== Data section ==

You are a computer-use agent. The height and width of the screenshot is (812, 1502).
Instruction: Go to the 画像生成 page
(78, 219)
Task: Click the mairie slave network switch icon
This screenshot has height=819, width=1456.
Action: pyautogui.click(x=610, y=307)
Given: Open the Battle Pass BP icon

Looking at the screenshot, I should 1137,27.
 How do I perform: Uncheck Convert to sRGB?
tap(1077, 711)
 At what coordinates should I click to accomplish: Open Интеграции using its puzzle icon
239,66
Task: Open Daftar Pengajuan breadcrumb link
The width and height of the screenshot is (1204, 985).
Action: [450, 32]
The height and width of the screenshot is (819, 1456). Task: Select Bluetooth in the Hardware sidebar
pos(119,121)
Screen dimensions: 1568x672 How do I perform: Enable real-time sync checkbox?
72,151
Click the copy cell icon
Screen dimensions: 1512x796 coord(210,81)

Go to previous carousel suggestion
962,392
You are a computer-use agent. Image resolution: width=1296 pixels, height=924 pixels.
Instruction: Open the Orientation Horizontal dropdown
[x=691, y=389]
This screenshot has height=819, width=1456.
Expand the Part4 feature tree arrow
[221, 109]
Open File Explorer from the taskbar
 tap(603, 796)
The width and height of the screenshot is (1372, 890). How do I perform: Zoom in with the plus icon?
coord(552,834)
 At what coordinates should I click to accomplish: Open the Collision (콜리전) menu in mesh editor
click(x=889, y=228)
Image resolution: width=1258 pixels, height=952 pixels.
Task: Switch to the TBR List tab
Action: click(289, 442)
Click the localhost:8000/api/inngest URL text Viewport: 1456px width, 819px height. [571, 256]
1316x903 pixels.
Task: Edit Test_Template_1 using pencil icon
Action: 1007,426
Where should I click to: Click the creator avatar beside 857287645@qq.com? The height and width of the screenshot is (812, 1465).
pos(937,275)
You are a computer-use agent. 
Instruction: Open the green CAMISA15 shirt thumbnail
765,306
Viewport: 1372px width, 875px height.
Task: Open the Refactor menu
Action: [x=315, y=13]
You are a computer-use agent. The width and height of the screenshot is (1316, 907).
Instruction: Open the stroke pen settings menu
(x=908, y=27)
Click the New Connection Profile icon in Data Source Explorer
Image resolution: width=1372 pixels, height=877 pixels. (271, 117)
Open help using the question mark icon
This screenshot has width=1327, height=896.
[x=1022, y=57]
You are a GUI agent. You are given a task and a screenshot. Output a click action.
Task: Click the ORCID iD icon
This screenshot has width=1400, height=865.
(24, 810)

===

§ **Exercise objective**
Once you have read the data above, print all of it again exactly.

§ **Task result**
You are a computer-use agent. The height and width of the screenshot is (812, 1502).
Instruction: Go to the 画像生成 page
(78, 219)
Task: Click the mairie slave network switch icon
This screenshot has height=819, width=1456.
Action: pyautogui.click(x=610, y=307)
Given: Open the Battle Pass BP icon

Looking at the screenshot, I should 1137,27.
 How do I perform: Uncheck Convert to sRGB?
tap(1077, 711)
 At what coordinates should I click to accomplish: Open Интеграции using its puzzle icon
239,66
Task: Open Daftar Pengajuan breadcrumb link
The width and height of the screenshot is (1204, 985).
Action: [450, 32]
The height and width of the screenshot is (819, 1456). Task: Select Bluetooth in the Hardware sidebar
pos(119,121)
Screen dimensions: 1568x672 How do I perform: Enable real-time sync checkbox?
72,151
Click the copy cell icon
Screen dimensions: 1512x796 coord(210,81)

Go to previous carousel suggestion
962,392
You are a computer-use agent. Image resolution: width=1296 pixels, height=924 pixels.
Instruction: Open the Orientation Horizontal dropdown
[x=691, y=389]
This screenshot has height=819, width=1456.
Expand the Part4 feature tree arrow
[221, 109]
Open File Explorer from the taskbar
 tap(603, 796)
The width and height of the screenshot is (1372, 890). How do I perform: Zoom in with the plus icon?
coord(552,834)
 At what coordinates should I click to accomplish: Open the Collision (콜리전) menu in mesh editor
click(x=889, y=228)
Image resolution: width=1258 pixels, height=952 pixels.
Task: Switch to the TBR List tab
Action: click(289, 442)
Click the localhost:8000/api/inngest URL text Viewport: 1456px width, 819px height. [571, 256]
1316x903 pixels.
Task: Edit Test_Template_1 using pencil icon
Action: 1007,426
Where should I click to: Click the creator avatar beside 857287645@qq.com? The height and width of the screenshot is (812, 1465).
pos(937,275)
You are a computer-use agent. 
Instruction: Open the green CAMISA15 shirt thumbnail
765,306
Viewport: 1372px width, 875px height.
Task: Open the Refactor menu
Action: [x=315, y=13]
You are a computer-use agent. The width and height of the screenshot is (1316, 907).
Instruction: Open the stroke pen settings menu
(x=908, y=27)
Click the New Connection Profile icon in Data Source Explorer
Image resolution: width=1372 pixels, height=877 pixels. (271, 117)
Open help using the question mark icon
This screenshot has width=1327, height=896.
[x=1022, y=57]
You are a GUI agent. You are given a task and a screenshot. Output a click action.
Task: Click the ORCID iD icon
This screenshot has width=1400, height=865.
(24, 810)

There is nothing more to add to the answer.